The same issue is being reported in New Zealand. Worldline NZ reported that consumer spending transacted through its payments network in March was slightly higher than a year ago, but added that a combination of the effects of the war in the Middle East and weather made for a tough end to the month for many merchants. 

Core retail spending reached NZ$3.97 billion, which is up by around 0.5 per cent compared to March 2025. 

Worldline NZ chief sales officer Bruce Proffit confirmed fuel outlets saw a massive surge in spending, lifting by 33 per cent over the month year-on-year. 

“Spending growth was up up 2.9 per cent in the first weekend of March (28-Feb to 1-Mar), around the time of the initial attacks on Iran,” he said. “By the last weekend of March (28-29), spending at core retail merchants was barely up 0.1 per cent above year-ago levels.”

Proffit notes that the end-of-month Core Retail spending slowdown was likely the result of continued growth in spending at Food and Liquor stores but less spending at Hospitality and other Core Retail merchants – patterns that he said are consistent with tight budgets affecting discretionary spending.

Retail NZ CEO Carolyn Young said the 0.5 per cent headline growth is a mirage. 

“Our analysis has found that behind that figure, fuel is doing the heavy lifting,” Young said. “If you account for that rise in fuel spend, we estimate core retail spending actually dropped by 1.2 per cent year-on-year. That tells us consumers have aggressively cut back on their spending elsewhere during March.

“Every extra dollar spent on transport is a dollar lost to a local retailer,” Young continued. “After several years of tough trading for retailers, many don’t have the financial reserves to weather another sustained setback.
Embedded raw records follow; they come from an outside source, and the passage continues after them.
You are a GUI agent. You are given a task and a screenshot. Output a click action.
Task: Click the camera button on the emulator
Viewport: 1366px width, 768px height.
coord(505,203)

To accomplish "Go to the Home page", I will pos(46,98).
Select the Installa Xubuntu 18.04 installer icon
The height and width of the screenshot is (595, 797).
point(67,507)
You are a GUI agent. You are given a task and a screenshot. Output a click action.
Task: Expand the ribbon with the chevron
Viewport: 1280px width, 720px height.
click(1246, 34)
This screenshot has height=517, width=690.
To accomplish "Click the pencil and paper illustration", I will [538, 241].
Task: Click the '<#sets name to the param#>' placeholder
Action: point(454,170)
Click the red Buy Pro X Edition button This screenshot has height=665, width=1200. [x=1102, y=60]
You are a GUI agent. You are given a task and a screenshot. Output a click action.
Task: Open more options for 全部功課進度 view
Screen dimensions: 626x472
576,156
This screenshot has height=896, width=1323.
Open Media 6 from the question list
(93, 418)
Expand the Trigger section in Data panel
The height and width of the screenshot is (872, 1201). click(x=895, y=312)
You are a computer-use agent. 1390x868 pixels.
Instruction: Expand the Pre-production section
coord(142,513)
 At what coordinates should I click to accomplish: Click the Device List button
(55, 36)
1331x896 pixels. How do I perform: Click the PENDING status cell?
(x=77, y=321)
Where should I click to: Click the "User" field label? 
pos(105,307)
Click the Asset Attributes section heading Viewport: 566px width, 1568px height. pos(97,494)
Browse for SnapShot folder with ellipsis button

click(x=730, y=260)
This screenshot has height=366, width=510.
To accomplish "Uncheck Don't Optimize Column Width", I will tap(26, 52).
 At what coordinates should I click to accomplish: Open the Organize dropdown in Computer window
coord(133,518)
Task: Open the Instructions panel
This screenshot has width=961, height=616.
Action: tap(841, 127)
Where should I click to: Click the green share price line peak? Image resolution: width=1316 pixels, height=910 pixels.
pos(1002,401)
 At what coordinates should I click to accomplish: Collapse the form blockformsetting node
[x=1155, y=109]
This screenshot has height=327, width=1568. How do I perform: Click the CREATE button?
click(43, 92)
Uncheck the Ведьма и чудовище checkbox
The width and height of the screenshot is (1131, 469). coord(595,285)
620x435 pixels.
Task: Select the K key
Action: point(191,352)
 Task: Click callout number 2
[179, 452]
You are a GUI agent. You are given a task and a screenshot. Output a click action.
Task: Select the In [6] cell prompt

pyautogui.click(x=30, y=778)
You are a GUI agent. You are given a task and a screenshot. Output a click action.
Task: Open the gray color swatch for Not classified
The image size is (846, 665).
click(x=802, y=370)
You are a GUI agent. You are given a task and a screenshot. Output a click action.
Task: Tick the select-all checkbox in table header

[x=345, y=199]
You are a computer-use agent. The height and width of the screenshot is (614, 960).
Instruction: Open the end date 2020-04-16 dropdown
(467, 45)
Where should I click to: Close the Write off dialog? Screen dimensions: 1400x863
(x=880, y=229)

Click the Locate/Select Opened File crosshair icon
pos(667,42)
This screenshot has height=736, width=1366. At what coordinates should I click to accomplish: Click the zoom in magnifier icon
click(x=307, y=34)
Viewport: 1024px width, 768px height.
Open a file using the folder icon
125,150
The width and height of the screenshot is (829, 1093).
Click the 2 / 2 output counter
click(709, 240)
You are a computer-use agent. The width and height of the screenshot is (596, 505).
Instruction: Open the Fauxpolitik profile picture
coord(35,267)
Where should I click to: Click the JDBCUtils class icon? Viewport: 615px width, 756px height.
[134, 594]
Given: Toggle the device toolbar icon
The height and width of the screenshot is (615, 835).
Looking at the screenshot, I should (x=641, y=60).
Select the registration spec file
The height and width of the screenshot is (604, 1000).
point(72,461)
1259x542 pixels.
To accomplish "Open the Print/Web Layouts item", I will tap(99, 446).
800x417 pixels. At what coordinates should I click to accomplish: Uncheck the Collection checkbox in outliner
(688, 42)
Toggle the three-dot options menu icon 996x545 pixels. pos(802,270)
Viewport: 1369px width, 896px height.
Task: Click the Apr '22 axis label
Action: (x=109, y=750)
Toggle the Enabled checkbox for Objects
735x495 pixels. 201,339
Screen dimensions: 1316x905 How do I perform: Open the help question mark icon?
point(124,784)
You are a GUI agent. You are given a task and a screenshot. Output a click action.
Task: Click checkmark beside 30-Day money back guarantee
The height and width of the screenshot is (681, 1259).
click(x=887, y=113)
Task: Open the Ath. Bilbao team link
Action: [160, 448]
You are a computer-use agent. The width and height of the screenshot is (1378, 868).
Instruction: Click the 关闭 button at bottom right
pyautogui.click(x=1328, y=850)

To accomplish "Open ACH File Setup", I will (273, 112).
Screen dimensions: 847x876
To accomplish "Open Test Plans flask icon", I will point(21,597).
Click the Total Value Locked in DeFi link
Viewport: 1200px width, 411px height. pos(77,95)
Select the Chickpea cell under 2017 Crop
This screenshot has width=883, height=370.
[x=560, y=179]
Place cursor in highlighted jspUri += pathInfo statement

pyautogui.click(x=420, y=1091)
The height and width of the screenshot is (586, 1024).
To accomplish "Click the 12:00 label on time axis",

“When the official Stats NZ figures are released later this week, we expect them to confirm that while the overall number is in the black, the ‘real’ retail economy is seeing a significant downturn in volume.”

Back in Australia, CommBank’s latest HSI report also shows that household spending patterns are diverging sharply by age.

Over the year to March, consumers aged 65-plus recorded the strongest growth, followed by those aged 55 to 64 and 45 to 54. Younger cohorts saw slower spending growth, particularly people aged 25 to 34.

“Typically, households aged 65 and over have higher disposable incomes and are more likely to benefit from higher interest rates compared with other age groups,” Belinda Allen said. Nevertheless, “we did see spending on essential categories continued to drive growth across all age cohorts.”

Compared to March 2025, spending growth lifted across all age groups except those aged 18 to 24, with the biggest acceleration among Australians aged 55 to 64.

In other categories, hospitality spending increased 1.2 per cent and recreation rose 0.9 per cent over the month, supported by a busy events calendar including the start of the NRL and AFL seasons, the Formula 1 Grand Prix and the Women’s Asia Cup. 

Utilities spending rose 6.9 per cent, lifted by the end of electricity rebates, while spending on insurance climbed 2.5 per cent, most likely driven by health insurance prepayments made ahead of premium rises from 1 April. 

Across the board, annual spending growth lifted to 8.5 per cent in March. Over the quarter, spending rose 1.8 per cent in nominal terms, but with headline inflation estimated at 1.4 per cent, real spending volumes are estimated to have increased by just 0.4 per cent. 

HSI data also showed that regional areas across Australia recorded stronger annual spending growth than metro areas across most states, with Queensland the standout in both metro and regional locations. 

Western Australia’s regions also performed strongly, while the weakest growth was recorded in the ACT, metro Tasmania and metro Victoria. 

While higher fuel prices initially lifted spending, regional areas are more exposed to prolonged increases given the heavy reliance of agricultural, mining and freight industries on diesel-intensive operations. If elevated fuel prices persist, Allen said regional spending is likely to soften.